------ DATA EXTRACT ------

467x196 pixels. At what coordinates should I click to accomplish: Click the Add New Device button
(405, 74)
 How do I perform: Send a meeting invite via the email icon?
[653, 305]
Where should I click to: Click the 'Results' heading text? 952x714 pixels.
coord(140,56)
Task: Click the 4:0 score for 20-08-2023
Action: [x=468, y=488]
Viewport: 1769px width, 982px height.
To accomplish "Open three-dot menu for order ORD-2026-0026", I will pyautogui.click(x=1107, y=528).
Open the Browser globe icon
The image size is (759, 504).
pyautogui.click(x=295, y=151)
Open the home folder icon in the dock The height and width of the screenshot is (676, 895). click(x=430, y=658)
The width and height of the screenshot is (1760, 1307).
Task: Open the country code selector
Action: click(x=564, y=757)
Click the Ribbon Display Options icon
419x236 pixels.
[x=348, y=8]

------

Rewrite every one of the items above with "Results" switched to "Standings", keeping all other text the same.

**SOLUTION TO THIS PROBLEM**
467x196 pixels. At what coordinates should I click to accomplish: Click the Add New Device button
(405, 74)
 How do I perform: Send a meeting invite via the email icon?
[653, 305]
Where should I click to: Click the 'Standings' heading text? 952x714 pixels.
coord(140,56)
Task: Click the 4:0 score for 20-08-2023
Action: [x=468, y=488]
Viewport: 1769px width, 982px height.
To accomplish "Open three-dot menu for order ORD-2026-0026", I will pyautogui.click(x=1107, y=528).
Open the Browser globe icon
The image size is (759, 504).
pyautogui.click(x=295, y=151)
Open the home folder icon in the dock The height and width of the screenshot is (676, 895). click(x=430, y=658)
The width and height of the screenshot is (1760, 1307).
Task: Open the country code selector
Action: click(x=564, y=757)
Click the Ribbon Display Options icon
419x236 pixels.
[x=348, y=8]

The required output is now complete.